* To do
1. In the court opinion below, condense the paragraph that begins "A defendant's request for substitute appointed counsel" into a short bulleted list that keeps its main points.
2. Translate this sentence from the court opinion below into Spanish: "A jury found Darnell Stevens guilty of first-degree sexual assault and kidnapping."
3. Carry the court opinion below forward, picking up right after its final sentence.

* Passage

* * * * *

COURT OF APPEALS

        DECISION

   DATED AND RELEASED

 

              JUNE 27, 1995

 

 

 

 

         NOTICE

 

A party may file with the Supreme Court a petition to review an adverse decision by the Court of Appeals. See § 808.10 and Rule 809.62, Stats.

This opinion is subject to further editing.  If published, the official version will appear in the bound volume of the Official Reports.

 

 

 

 

No.  95-0104-CR-NM

 

STATE OF WISCONSIN               IN COURT OF APPEALS

  DISTRICT I           

                                                                                                                       

STATE OF WISCONSIN,

 

                                                            Plaintiff-Respondent,

 

                        v.

 

DARNELL STEVENS,

 

                                                            Defendant-Appellant.

                                                                                                                      

 

 

                        APPEAL from a judgment of the circuit court for Milwaukee County:  JEFFREY A. WAGNER, Judge.  Affirmed.

                        Before Sullivan, Fine and Schudson, JJ.

                        PER CURIAM.                        A jury found Darnell Stevens guilty of first-degree sexual assault and kidnapping.  The court sentenced Stevens to twenty years in prison on each count, to run consecutive to each other and concurrent to an unrelated sentence. 

                        Stevens's appellate counsel, Attorney Michael J. Edmonds, has filed a no merit report pursuant to Rule 809.32, Stats., and Anders v. California, 386 U.S. 738 (1967).   Stevens has filed a response.  As required by Anders, this court has independently reviewed the record.  Because there are no arguable issues for appeal, we affirm the judgment of conviction.

                        In the no merit report, counsel first discusses whether the trial court erred when it refused to allow Stevens to fire his appointed attorney on the morning of trial.  In his response, Stevens asserts that the trial court was obligated to permit counsel's withdrawal after counsel informed the court that he had "a certain fear of my own personal safety, based upon [Stevens's] actions in the bullpen and here in court."  In denying counsel's request to withdraw, the court noted that Stevens's conduct could be "view[ed] ... as obstructing the process."  After defense counsel reassured the court that he was prepared for trial, the court denied the motion to withdraw.  In his no merit report, appellate counsel concludes that a challenge to that ruling would lack arguable merit.  We agree.

                        A defendant's request for substitute appointed counsel is directed to the discretion of the trial court. See State v. Stinson, 134 Wis.2d 224, 244, 397 N.W.2d 136, 144 (Ct. App. 1986).  A defendant must show good cause, and last-minute requests are frowned upon.  State v. Haynes, 118 Wis.2d 21, 27-28, 345 N.W.2d 892, 896 (Ct. App. 1984).  When deciding whether to permit substitution that would delay a trial, the court must weigh the impact of the delay on witnesses and the parties.  See Stinson, 134 Wis.2d at 244, 397 N.W.2d at 144.

* * * * *

* Raw data
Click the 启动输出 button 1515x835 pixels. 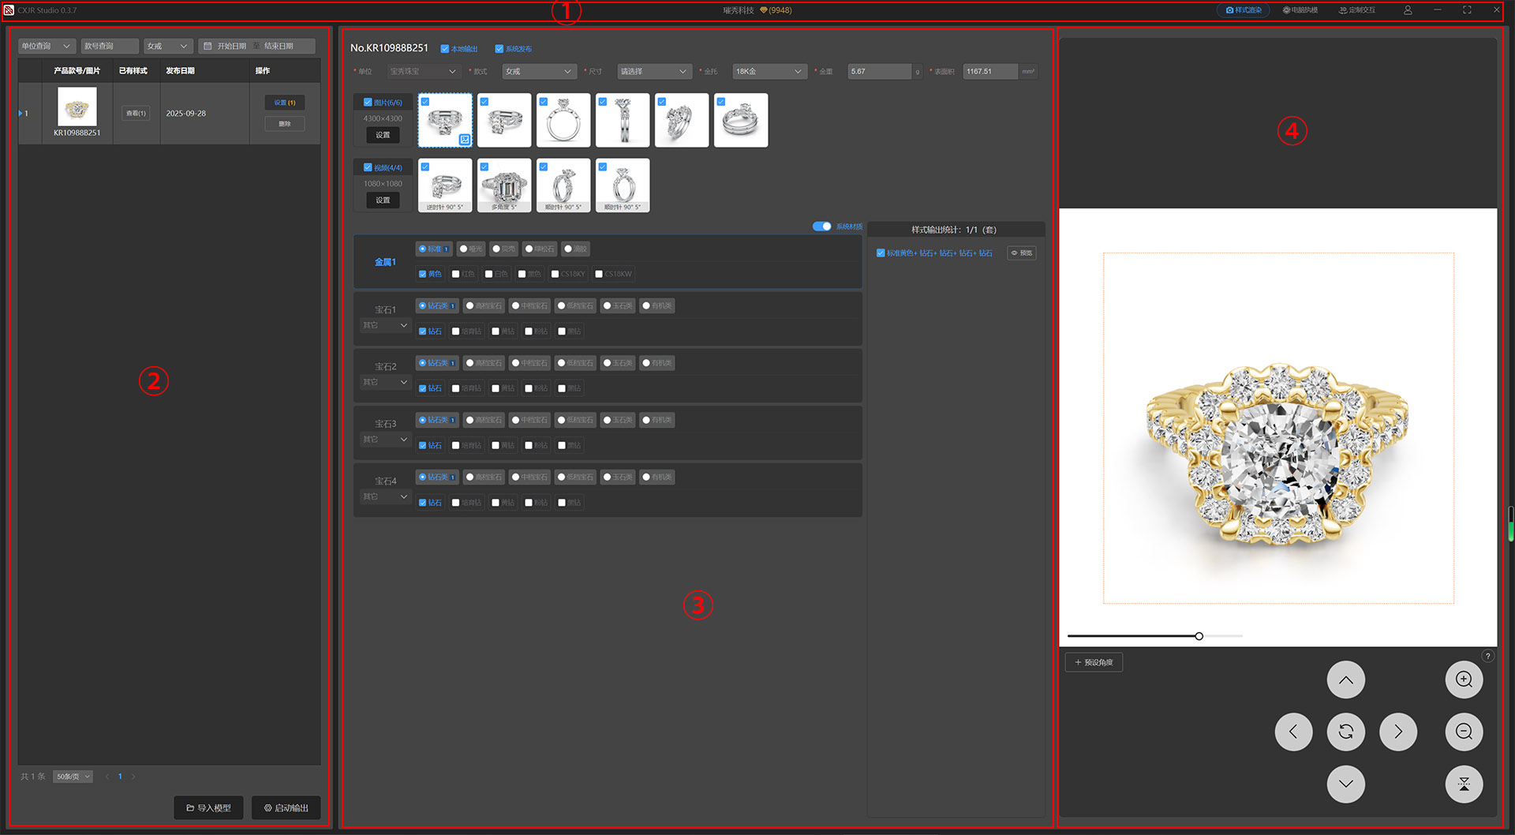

* * * * *

* Answer list
1.
- Whether to grant a defendant's request for substitute appointed counsel is up to the trial court's discretion (State v. Stinson).
- The defendant must show good cause, and last-minute requests are frowned upon (State v. Haynes).
- If substitution would delay a trial, the court must weigh how the delay would affect witnesses and the parties (Stinson).

2. Un jurado declaró a Darnell Stevens culpable de agresión sexual en primer grado y de secuestro.

3.
                        The record shows that the court properly exercised its discretion.  Attorney Matthew Huppertz was the fourth lawyer appointed to represent Stevens.[1]  The case was over two years old.[2]  The case had been adjourned previously to allow Attorney Huppertz additional time to prepare.  The State was prepared for trial, as was Attorney Huppertz.  Despite Stevens's alleged threats, Attorney Huppertz advised the court that he was "ready to go forward."  The court properly exercised its discretion when it refused Stevens's request for new counsel.

                        In his response, Stevens argues that the court should have considered Wis. Adm. Code § SPD 2.04.  That rule guides the state public defender's appointment of successor counsel upon a defendant's request for a new attorney.  The rule has no bearing, however, on a court's decision whether to permit the withdrawal of counsel.  The court did not err when it did not consider Wis. Adm. Code § SPD 2.04.

                        Appellate counsel next addresses whether the court erroneously exercised its discretion when it denied Stevens's request for an adjournment of trial so that he could locate alibi witnesses.  In denying the request, the court noted that the case had been pending for over two years, yet Stevens did not file a notice of alibi until shortly before trial.[3]  Attorney Huppertz advised the court that he could not locate one of the alibi witnesses, and the assistant district attorney stated that police had looked for, but could not find, that witness.[4]  The other alibi witness was available to testify.  The court concluded that "diligent efforts" had been made to locate the missing witness, and the court declined to order a further adjournment.  The court considered the proper factors, and it did not erroneously exercise its discretion.  See State v. Berg, 116 Wis.2d 360, 369-70, 342 N.W.2d 258, 263 (Ct. App. 1983).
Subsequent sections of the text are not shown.